Saved data entries

***

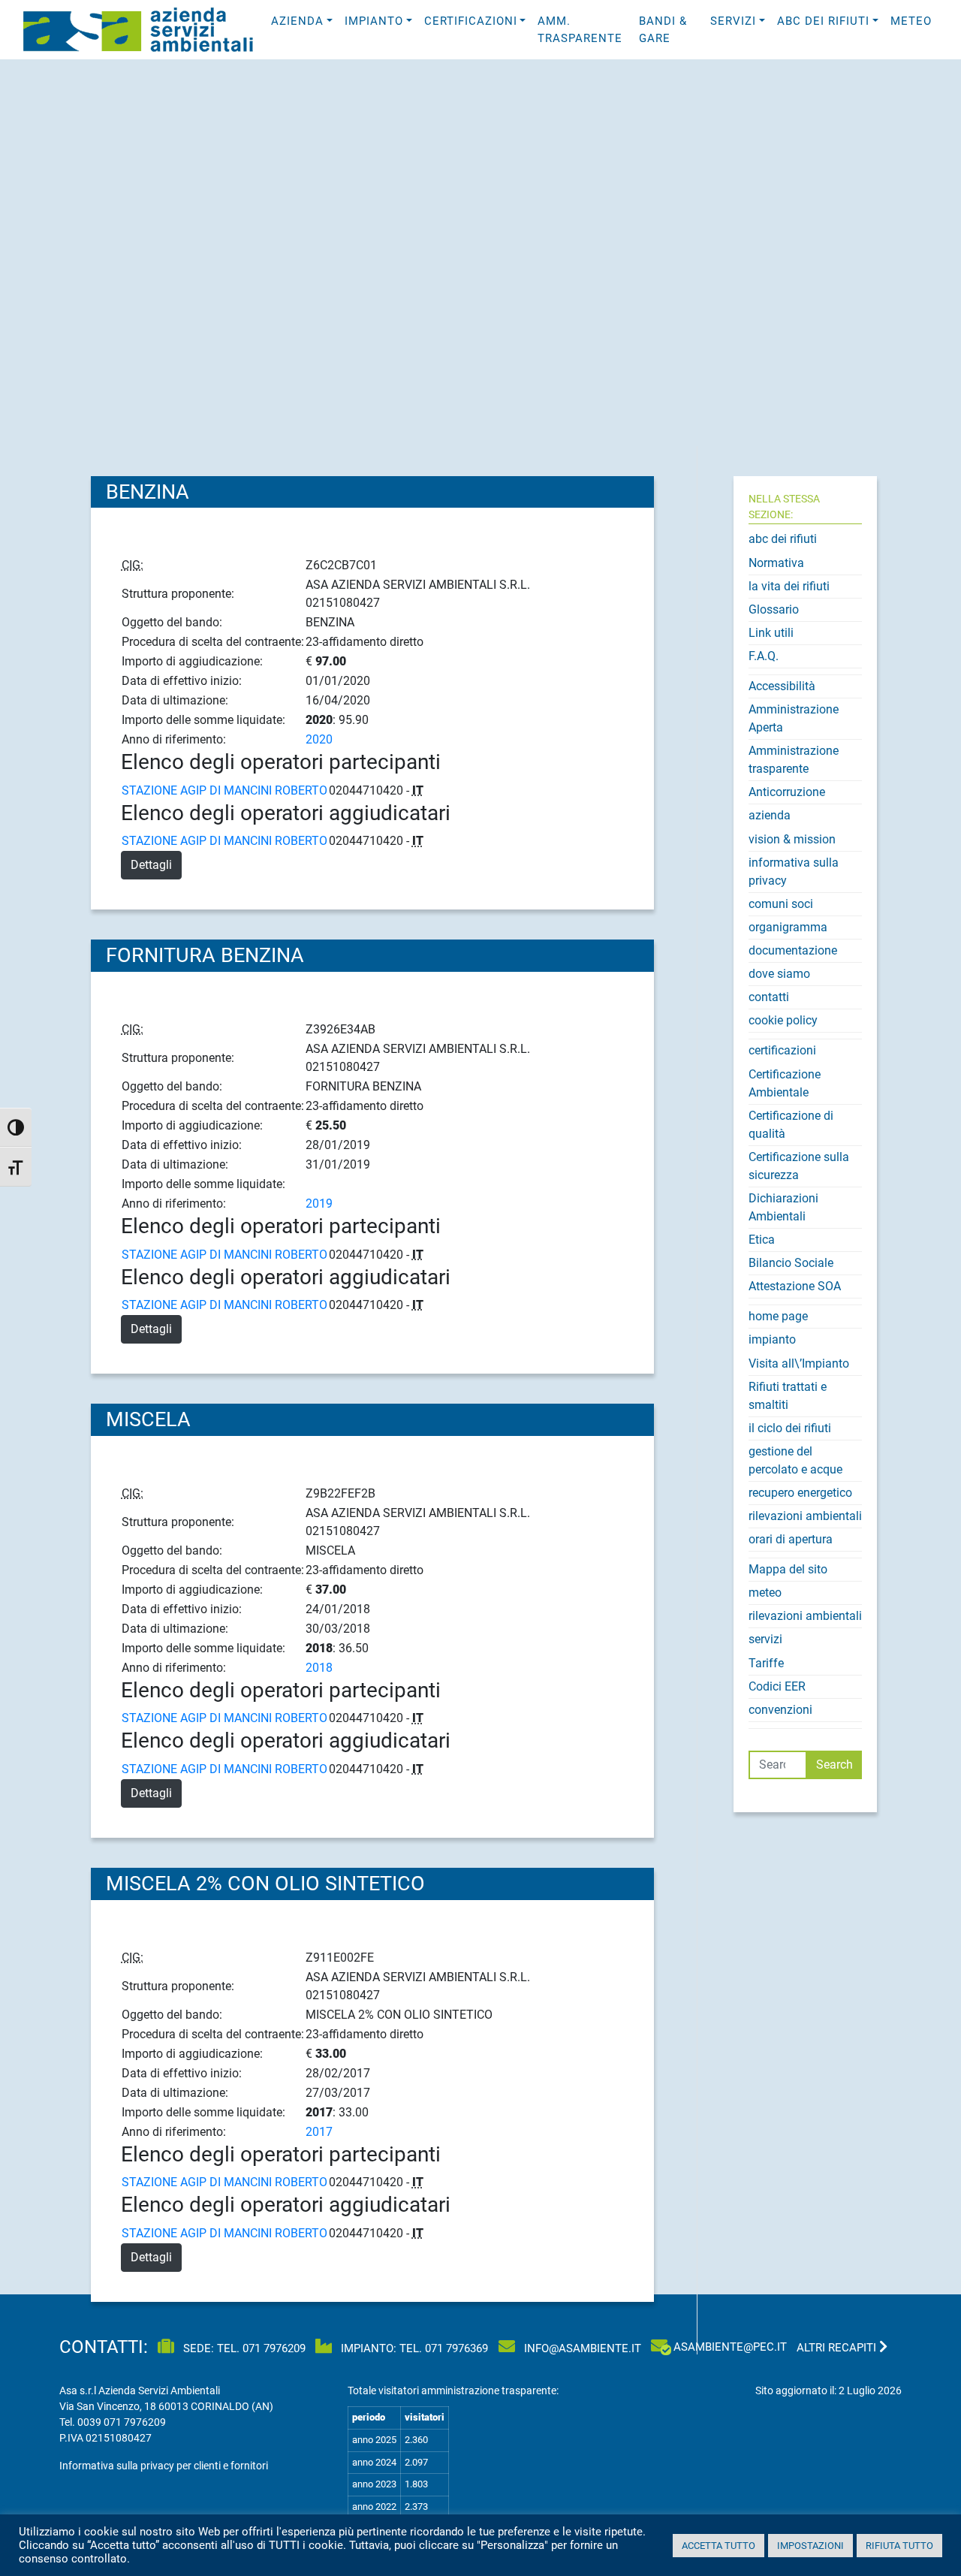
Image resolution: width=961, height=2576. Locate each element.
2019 (319, 1203)
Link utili (771, 633)
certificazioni (782, 1050)
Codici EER (777, 1686)
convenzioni (780, 1710)
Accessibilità (782, 686)
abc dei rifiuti (783, 539)
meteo (911, 21)
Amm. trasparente (580, 29)
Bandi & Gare (663, 29)
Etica (762, 1239)
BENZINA (147, 492)
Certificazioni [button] (470, 21)
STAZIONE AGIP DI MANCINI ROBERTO (224, 790)
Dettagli (151, 865)
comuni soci (781, 904)
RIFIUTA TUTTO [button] (899, 2545)
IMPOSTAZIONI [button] (810, 2545)
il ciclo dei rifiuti (790, 1428)
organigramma (788, 927)
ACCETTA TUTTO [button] (718, 2545)
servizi (765, 1639)
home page (778, 1316)
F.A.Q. (764, 656)
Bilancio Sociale (791, 1263)
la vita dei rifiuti (789, 586)
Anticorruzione (787, 792)
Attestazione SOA (795, 1286)
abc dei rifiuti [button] (823, 21)
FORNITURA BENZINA (205, 955)
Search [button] (834, 1764)
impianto (772, 1339)
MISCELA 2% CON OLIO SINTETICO (265, 1884)
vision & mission (792, 839)
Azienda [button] (297, 21)
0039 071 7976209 (121, 2422)
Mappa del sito (788, 1569)
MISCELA (148, 1419)
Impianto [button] (374, 21)
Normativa (776, 563)
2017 (319, 2132)
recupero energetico (800, 1493)
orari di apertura (791, 1539)
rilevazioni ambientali (805, 1516)
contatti (769, 997)
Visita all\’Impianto (799, 1363)
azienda (770, 815)
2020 (319, 739)
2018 (319, 1668)
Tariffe (766, 1663)
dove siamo (779, 974)
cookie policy (783, 1020)
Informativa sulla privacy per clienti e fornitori (163, 2466)
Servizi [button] (733, 21)
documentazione (793, 950)
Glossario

***

* What you are asked to do
Write out the data exactly, but not its pictures.

* Response below
Image resolution: width=961, height=2576. Locate each element.
2019 (319, 1203)
Link utili (771, 633)
certificazioni (782, 1050)
Codici EER (777, 1686)
convenzioni (780, 1710)
Accessibilità (782, 686)
abc dei rifiuti (783, 539)
meteo (911, 21)
Amm. trasparente (580, 29)
Bandi & Gare (663, 29)
Etica (762, 1239)
BENZINA (147, 492)
Certificazioni [button] (470, 21)
STAZIONE AGIP DI MANCINI ROBERTO (224, 790)
Dettagli (151, 865)
comuni soci (781, 904)
RIFIUTA TUTTO [button] (899, 2545)
IMPOSTAZIONI [button] (810, 2545)
il ciclo dei rifiuti (790, 1428)
organigramma (788, 927)
ACCETTA TUTTO [button] (718, 2545)
servizi (765, 1639)
home page (778, 1316)
F.A.Q. (764, 656)
Bilancio Sociale (791, 1263)
la vita dei rifiuti (789, 586)
Anticorruzione (787, 792)
Attestazione SOA (795, 1286)
abc dei rifiuti [button] (823, 21)
FORNITURA BENZINA (205, 955)
Search [button] (834, 1764)
impianto (772, 1339)
MISCELA 2% CON OLIO SINTETICO (265, 1884)
vision & mission (792, 839)
Azienda [button] (297, 21)
0039 071 7976209 (121, 2422)
Mappa del sito (788, 1569)
MISCELA (148, 1419)
Impianto [button] (374, 21)
Normativa (776, 563)
2017 (319, 2132)
recupero energetico (800, 1493)
orari di apertura (791, 1539)
rilevazioni ambientali (805, 1516)
contatti (769, 997)
Visita all\’Impianto (799, 1363)
azienda (770, 815)
2020 (319, 739)
2018 (319, 1668)
Tariffe (766, 1663)
dove siamo (779, 974)
cookie policy (783, 1020)
Informativa sulla privacy per clienti e fornitori (163, 2466)
Servizi [button] (733, 21)
documentazione (793, 950)
Glossario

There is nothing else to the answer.